Lue’s strategy is to, instead of looking at crystalline deformations, look at all deformations which is often connected.
Fact 1 (Paskunas). Let $\ell \gt 3$ and $\bar{r} \colon G_{\mathbb{Q}_ \ell} \to \mathrm{GL}_ 2(\mathbb{F})$.

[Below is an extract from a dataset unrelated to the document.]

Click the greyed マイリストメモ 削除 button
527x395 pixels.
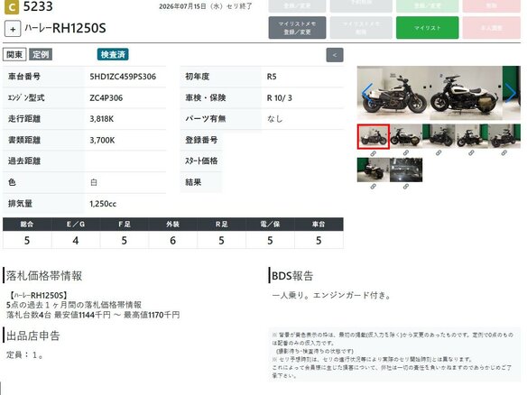coord(361,28)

- If $\bar{r}$ is irreducible when $R_{\bar{r}, \epsilon_\ell^{-1}}^\square$ is formally smooth (as $H^2(G_{\mathbb{Q}_ \ell}, \mathrm{ad}^0 \bar{r}) = H^0(G_{\mathbb{Q}_ \ell}, (\mathrm{ad}^0 \bar{r})(1))^\vee$ vanishes) and hence is isomorphic to $\mathcal{O}[[x_1, \dotsc, x_6]]$.

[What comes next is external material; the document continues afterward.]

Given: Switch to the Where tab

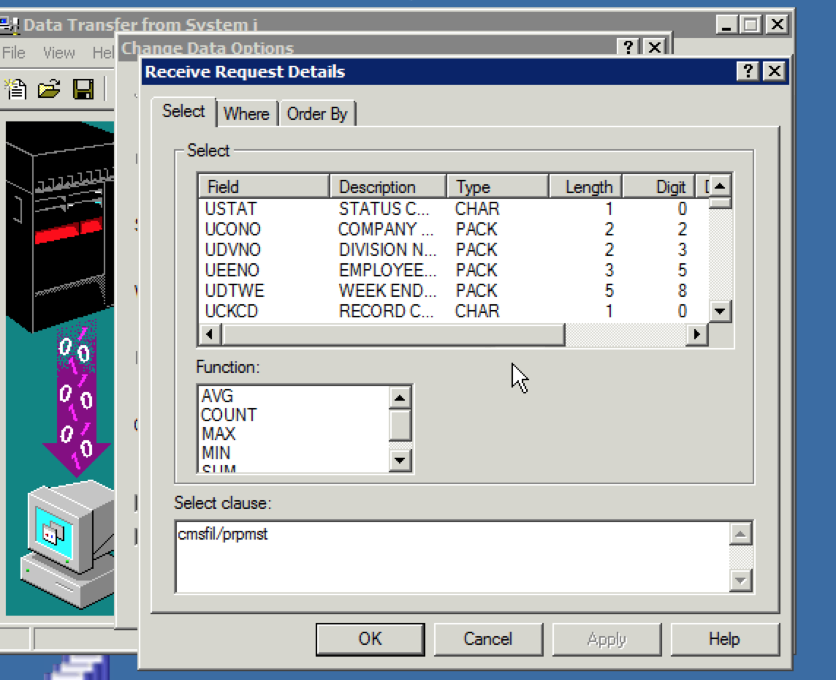Looking at the screenshot, I should coord(246,114).
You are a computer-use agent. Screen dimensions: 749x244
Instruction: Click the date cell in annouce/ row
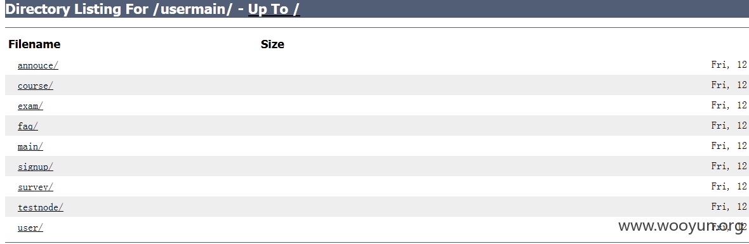click(729, 65)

- If we have $\bar{r} = \begin{pmatrix} \chi & \ast \br 0 & \chi^{-1} \bar{\epsilon}_ \ell^{-1} \end{pmatrix}$ non-split, then as long as $\chi^2 \neq \bar{\epsilon}_ \ell^{-2}$ it is again formally smooth for the same reason and we get $\mathcal{O}[[x_1, \dotsc, x_6]]$.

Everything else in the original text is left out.